### PROVIDED ENTRIES

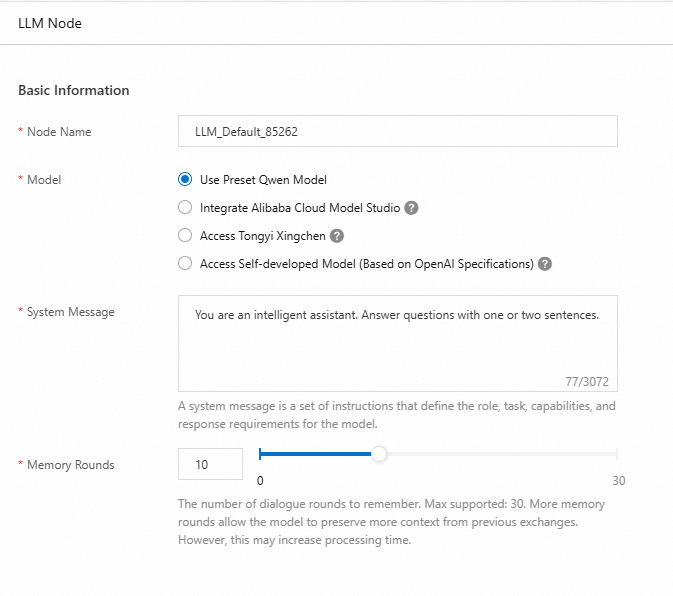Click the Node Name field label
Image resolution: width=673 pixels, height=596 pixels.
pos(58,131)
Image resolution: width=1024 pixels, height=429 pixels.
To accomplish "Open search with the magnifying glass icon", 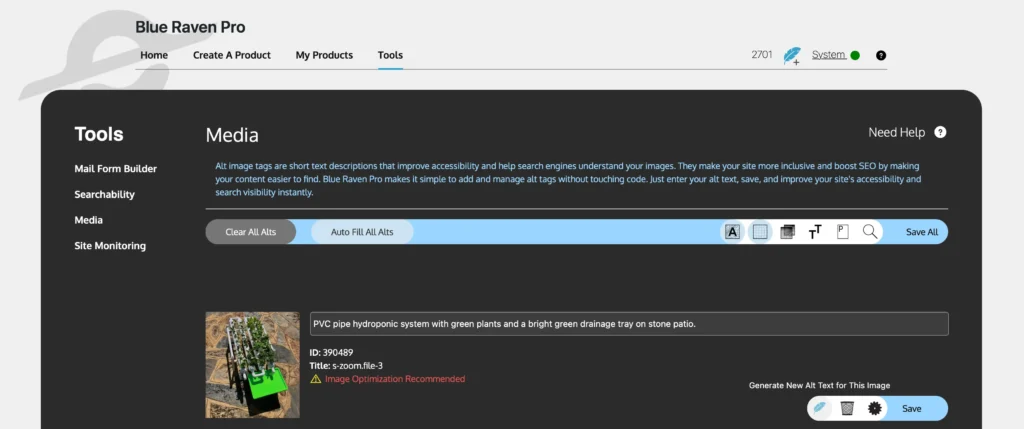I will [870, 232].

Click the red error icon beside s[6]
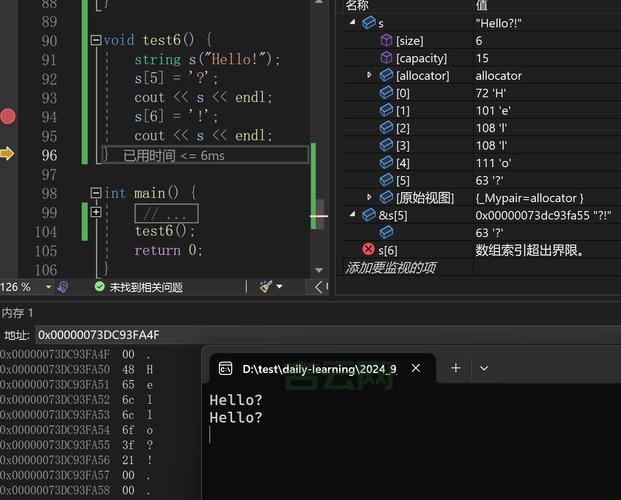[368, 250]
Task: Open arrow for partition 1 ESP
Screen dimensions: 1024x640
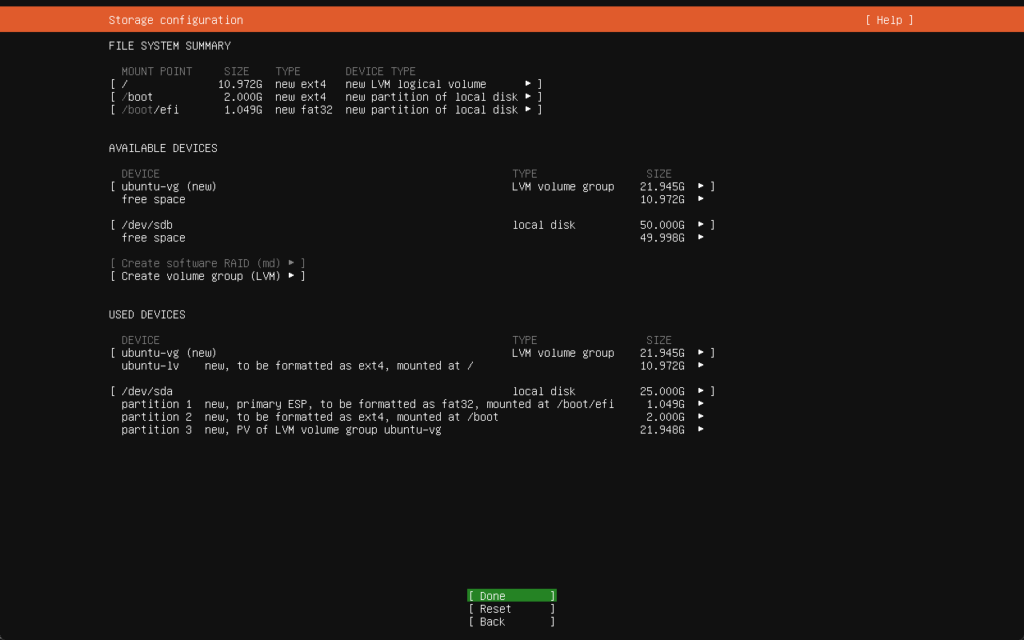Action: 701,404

### REQUIRED ACTION
None of the pictures belong in the result. Print exactly the lines from the one containing "Task: Open arrow for partition 1 ESP" through the final line of the entries.

### ANSWER BOX
Task: Open arrow for partition 1 ESP
Screen dimensions: 1024x640
Action: 701,404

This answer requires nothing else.